I agree with Frank. What did Hudson have that Nash didn't have? Their straight eight engine was just about obsolete. The Jet was a loser in the market and didn't have anything that the unitized body Ramblers and Airflytes didn't have. Hudson was sourcing their V8 engines from Packard weren't they? The only thing going for them was their additional dealer network. George Mason was evidently a good enough business man to see an advantage in merging rather than waiting around like a vulture to pick at the Hudson bones, but I don't know what it could have been except for the dealer network.

Joe Fulton
Salinas, CA

----- Original Message ----- From: <farna@xxxxxxx>
To: <mail@xxxxxxxxxxxx>
Sent: Wednesday, October 27, 2004 5:43 AM
Subject: Re: Touchdown



On October 26, 2004 Mahoney, John wrote:

While my expected "let-down" weekend ended in so much fun with a car guy
who's just two years older than I am but who knows two hundred times as much
old-car stuff (I may never look at another post-war car again!), I'll land
on planet AMC [?] again and launch a question he threw. "What if AMC had
taken more from its Hudson side than from Nash? Wouldn't it have become a
more successful car company?" (Ooh; the curse of another Boston bambino...)

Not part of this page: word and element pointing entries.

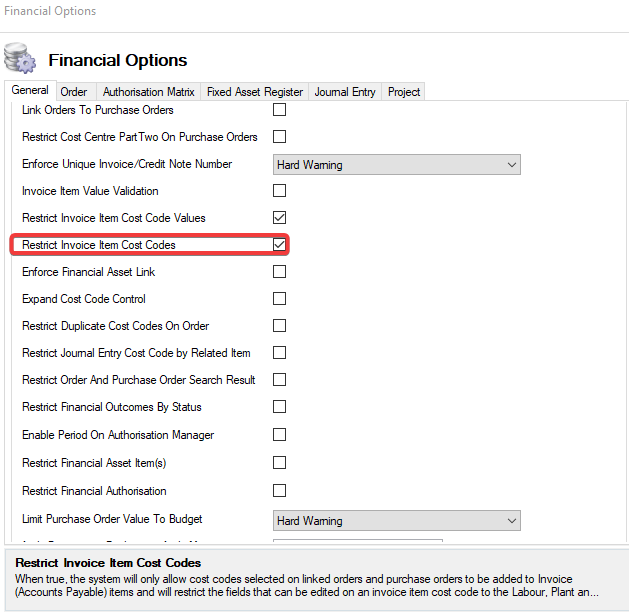
Task: Go to the Journal Entry tab
Action: tap(345, 92)
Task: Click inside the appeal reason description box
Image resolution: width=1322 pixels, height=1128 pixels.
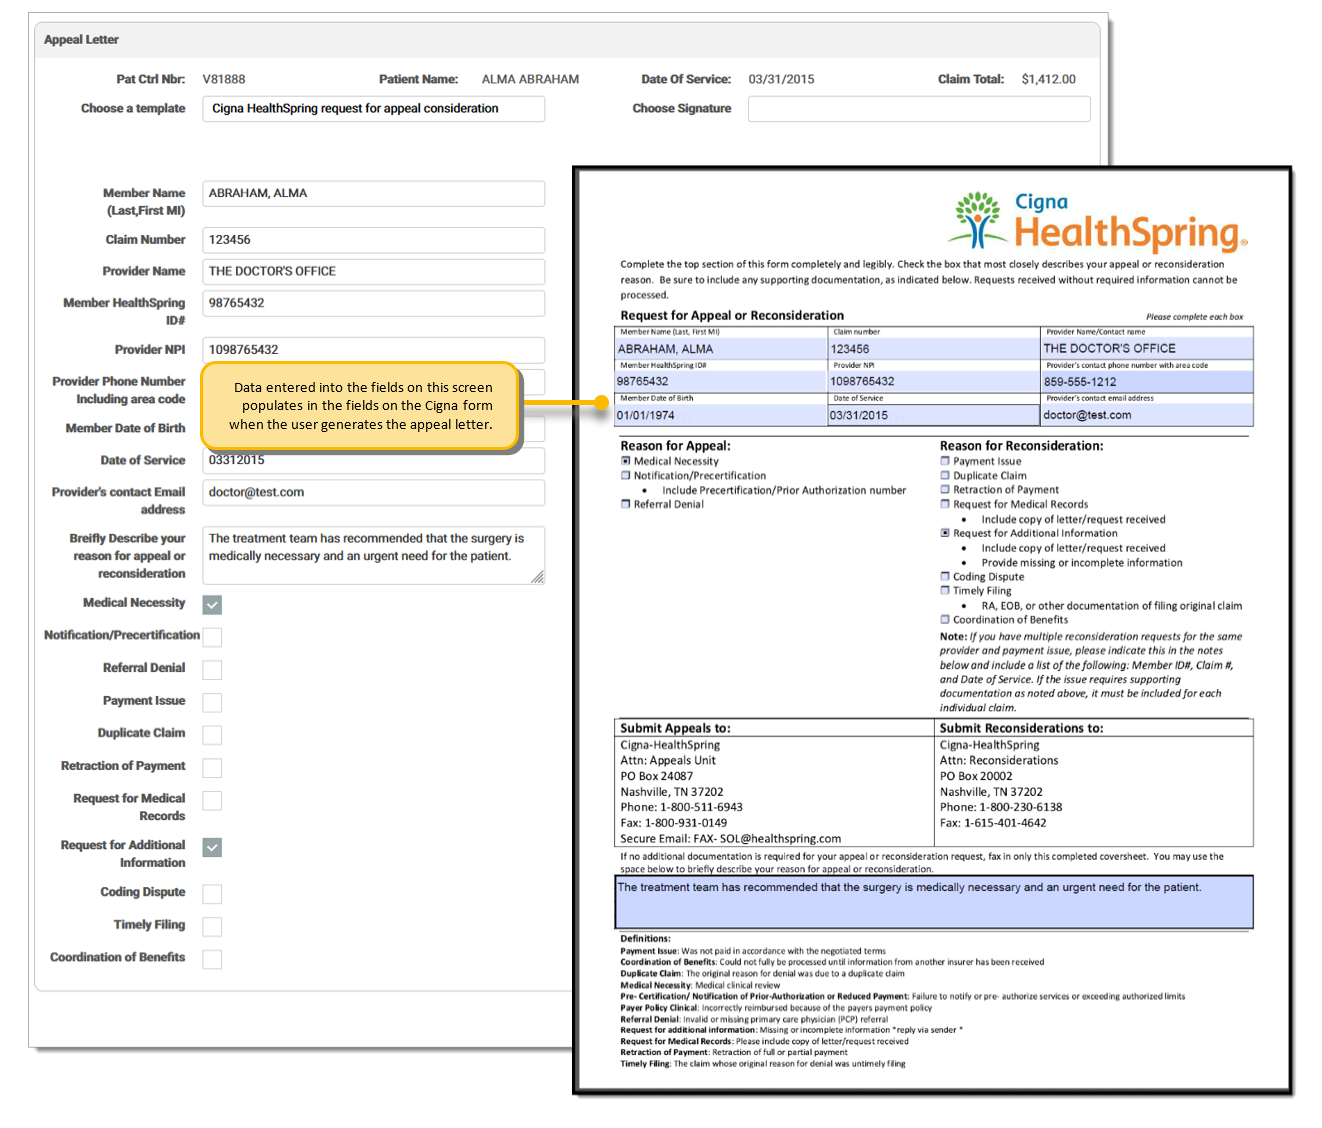Action: coord(373,555)
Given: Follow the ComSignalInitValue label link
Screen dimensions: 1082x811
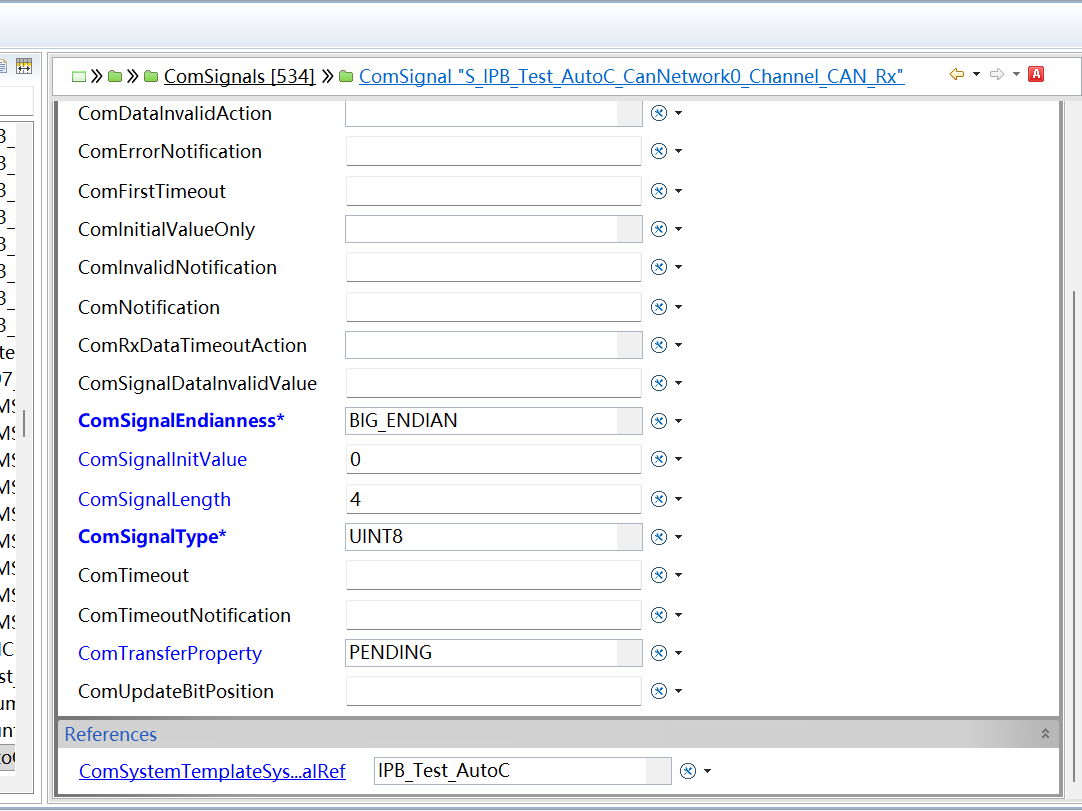Looking at the screenshot, I should point(162,460).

Right.... Hudson was drowning! I seriously wonder if Nash might not have been in a better position if they had just let Hudson go under. What did they get from the Hudson buyout? The only tangible thing I can see is some engineering talent. They closed the old Hudson plant, and they didn't pick up any real sales since many Hudson loyalists detested the "Hash". Now if they had thought to stiffen the suspension a LOT and make the car handle a bit, Nash might have kept some of the Hudson people -- at least the Hornet should have been made to handle (that's what won Hudson NASCAR titles more than power, the cars were out powered, but the low COG made it handle better than anything else).


Maybe I'm missing something, but if Hudson had simply went out of business, Nash could have picked up some of the talent cheaper than buying the company out!



The choice between "luxury" nylon or "sport" vinyl was just a
way to make two or three hundred dollars more --- as laughable now as the
twenty or thirty dollar model differences in the 1930s --- in MSRP.  But
choice only works when there are more than a few buyers.

Yes, but $20-30 in the 1930s was more like $400-$600 now.... and most likely a LOT more, depending on WHEN in the 30s you mean. So when things are adjusted for inflation over 60 years, those differences aren't so laughable.